At the expiration of a few minutes a sign was made from the bank that the Chilians might advance. Antinahuel, seated under the shade of a magnificent espino, awaited the officers. They stopped before him, and remained motionless.
"What is your will?" he asked, in a stern voice.
"Listen to my words, and mark them carefully," Don Gregorio replied.
"Speak, and be brief," said Antinahuel.
Don Gregorio shrugged his shoulders disdainfully,
"Don Tadeo de León is in your hands," he said.

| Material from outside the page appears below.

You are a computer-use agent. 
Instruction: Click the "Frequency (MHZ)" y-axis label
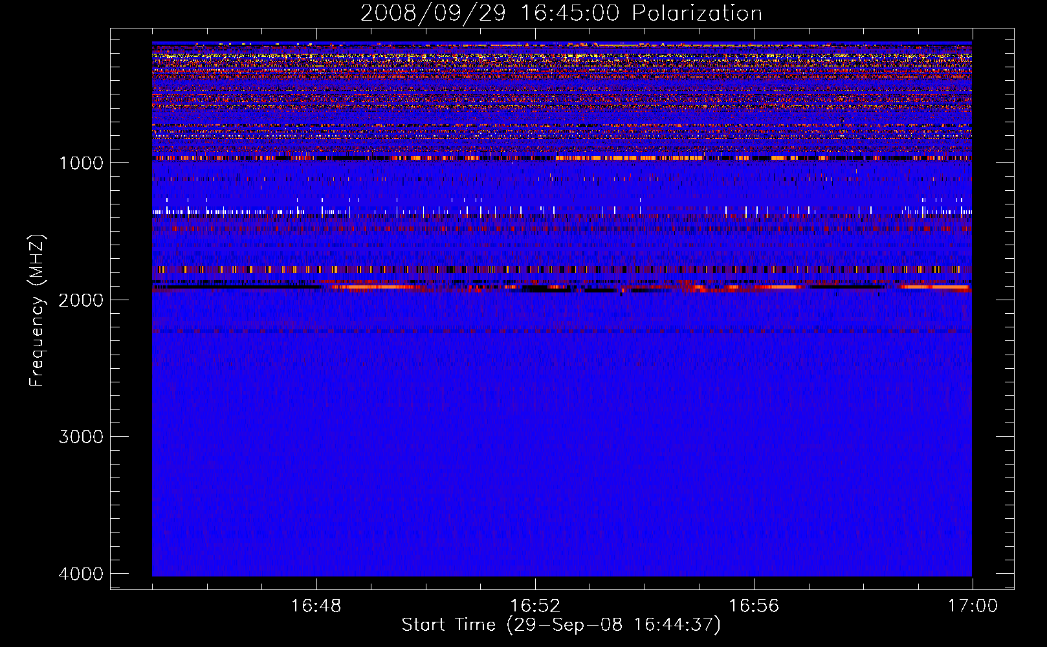point(37,311)
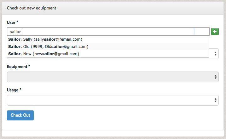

"Yes; the man is my prisoner."
"Very well. If tomorrow, by the third hour of the day, he is not given up to us safe and sound, the hostages we have taken, and more than eighty others, will be shot within sight of the two camps."
"You will do as you please, but this man shall die!" the chief replied, coldly.
"Oh! that is the case, is it? Very well! I, Don Gregorio Peralta, swear to you, on my part, that I will strictly keep the promise I have made you."
And turning his horse sharply round he departed.
And yet there was more bravado than anything else in the threat made by Antinahuel. If pride had not prevented him, he would have renewed the parley. He returned to his camp buried in thought, and went straight to his toldo. The Linda, who was seated in a corner upon sheepskins, was as much absorbed in thought as the chief; Doña Rosario had fallen asleep. At the sight of the young girl the chief experienced a peculiar emotion, the blood flowed back forcibly to his heart, and springing towards her, he imprinted a burning kiss upon her half-open lips, Doña Rosario, suddenly awakened, bounded to the extremity of the toldo, uttering a cry of terror.
"What is the meaning of all this?" the chief exclaimed angrily; "Whence comes this terror?"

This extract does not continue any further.